### Quoted passage
= = = = = = =

Movies to see just before you die
• New book explores the final watching preferences of famous figures
Tymon Smith
We’ve all seen and may even own Christmas stocking books like 1001 Movies You Have to Watch Before You Die, but British artist-curator and author Stanley Schtinter’s new book, Last Movies, offers an intriguing twist on the “before you die”, aspect by compiling a list of the actual films that a host of famous characters watched before their deaths.
From Franz Kafka — whose last cinematic experience was the decidedly un-Kafkaesque Charlie Chaplin comedy The Kid — to grunge legend Kurt Cobain, who watched Jane Campion’s quietly devastating masterpiece
The Piano before he took his own life in April 1994, Schtinter has turned a macabre fascination into a fascinating exploration of cinema and what his historical characters’ final watching preferences might add to our understanding of them.
The book has just been released and is accompanied in the UK by a screening programme of several of the last movies at the ICA in London.
It’s the latest in a series of singular examinations of pop culture that have marked Schtinter’s artistic career. His previous projects have included
The Lock-In, a 2018 video work that stitched together scenes from the long-running British soapie East Enders to create a 100-hour movie set entirely in the pub. Another is a live restaging of the funeral of
Princess Diana on the streets of Manchester, which replaced the original musical elements of the service with the sounds of a mariachi band. And his 2021 project called Important Books (Or Manifestos Read by Children) collected famous political tracts and recorded children reading them aloud.
Schtinter told The Guardian that his latest idea was inspired by reading about the death of former Swedish prime minister Olaf Palme, who was assassinated in 1986 after leaving a Stockholm cinema.
GOOD METAPHOR
Schtinter was intrigued by the question of what Palme might have watched in the hours before he was killed. He found that it was the Swedish art house comedy The Mozart Brothers, directed by Suzanne Osten. It focuses on the trials and tribulations of a Swedish opera director trying to stage an unconventional production of Mozart’s Don Giovanni and coming up against a cast who think his ideas are terrible.
That’s probably a good metaphor for the job of any political leader. But one wonders how Palme received it and whether, were it not for the fact that he had been offered a role in the film by Osten, he might never have gone to see it in the first place.

= = = = = = =

### Data lines
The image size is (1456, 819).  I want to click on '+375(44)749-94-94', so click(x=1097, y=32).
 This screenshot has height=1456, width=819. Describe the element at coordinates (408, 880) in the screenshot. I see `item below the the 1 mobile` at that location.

= = = = = = =

### Task statement
In the article on Stanley Schtinter's book Last Movies, what film did Palme watch in the hours before he was killed?

### Reply
The Mozart Brothers, a Swedish art house comedy directed by Suzanne Osten.